#### Data to use

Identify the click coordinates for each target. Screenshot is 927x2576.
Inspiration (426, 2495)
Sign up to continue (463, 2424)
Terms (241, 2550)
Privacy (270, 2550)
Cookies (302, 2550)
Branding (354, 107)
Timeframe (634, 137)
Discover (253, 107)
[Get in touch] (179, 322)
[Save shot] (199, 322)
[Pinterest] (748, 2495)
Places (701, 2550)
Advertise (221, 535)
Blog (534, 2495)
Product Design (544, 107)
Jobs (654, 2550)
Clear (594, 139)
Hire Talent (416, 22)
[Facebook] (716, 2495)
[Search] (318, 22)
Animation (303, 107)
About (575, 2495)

########
#### Data to use

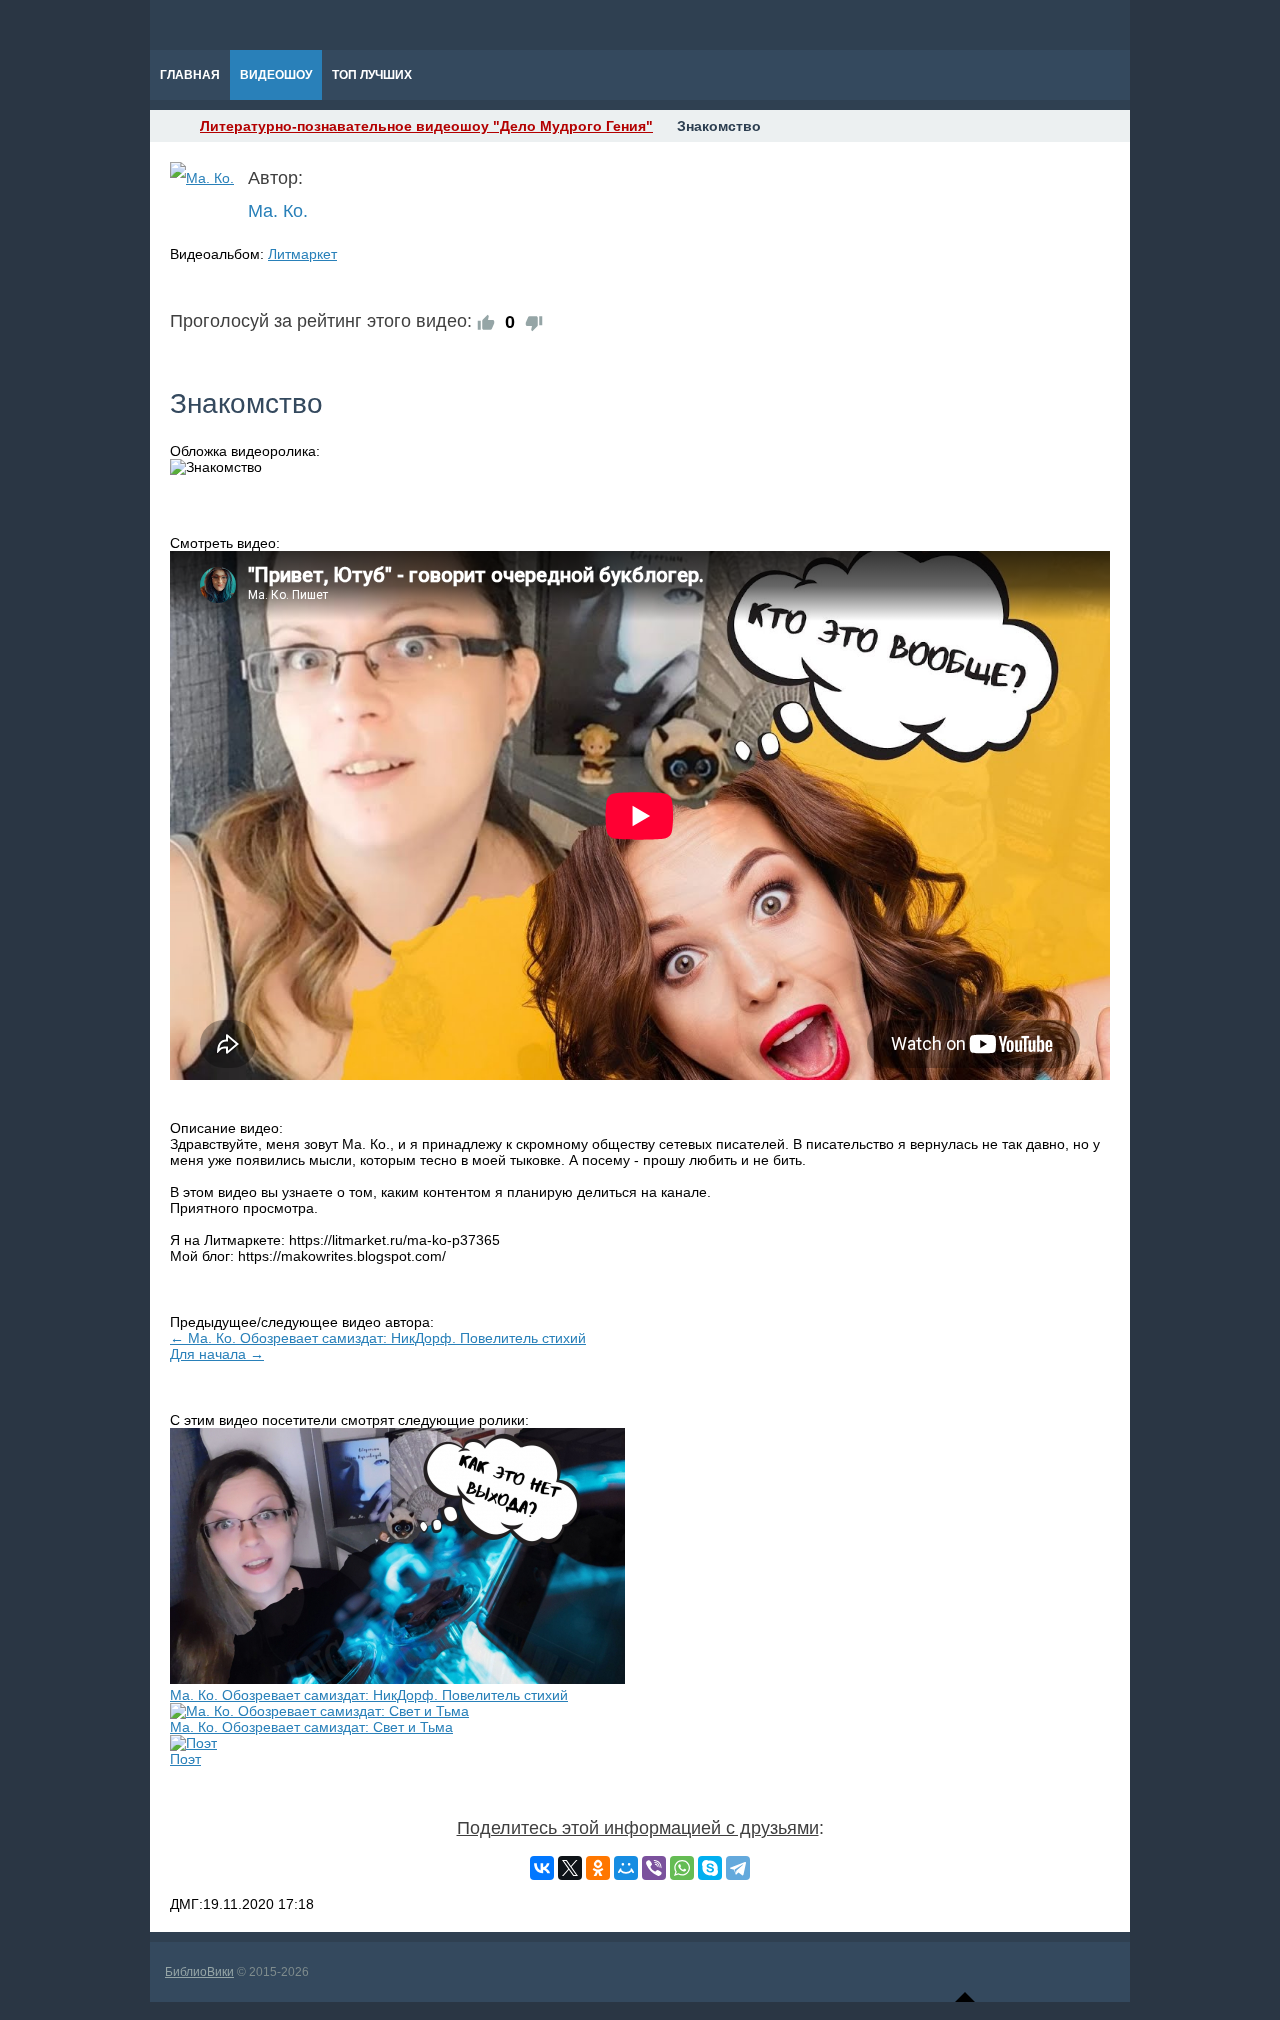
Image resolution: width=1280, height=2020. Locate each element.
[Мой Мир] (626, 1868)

########
#### Data to use

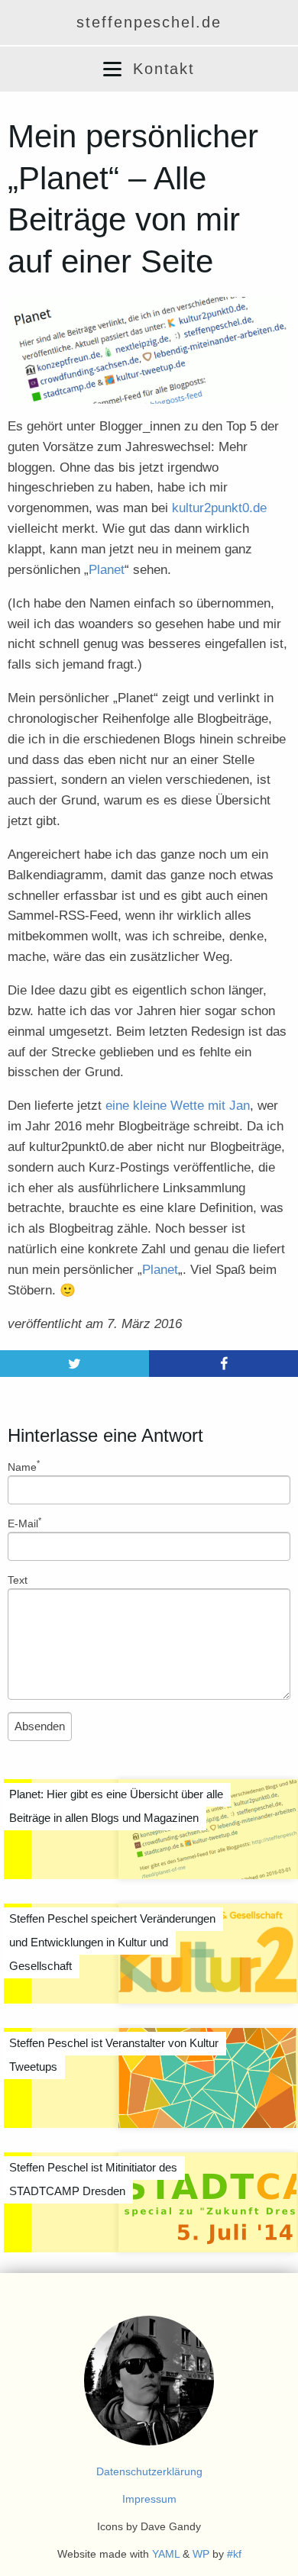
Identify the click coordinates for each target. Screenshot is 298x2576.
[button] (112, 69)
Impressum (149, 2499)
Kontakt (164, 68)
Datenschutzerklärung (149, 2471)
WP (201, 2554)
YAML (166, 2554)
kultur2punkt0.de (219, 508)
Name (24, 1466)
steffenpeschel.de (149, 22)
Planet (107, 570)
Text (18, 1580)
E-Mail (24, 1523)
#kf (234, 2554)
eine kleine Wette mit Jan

########

> **What to do**:
Wherever the string "click" occurs in the records above, copy that line.

> **The completed task**:
Identify the click coordinates for each target. Screenshot is 927x2576.
Identify the click coordinates for each target. Screenshot is 298x2576.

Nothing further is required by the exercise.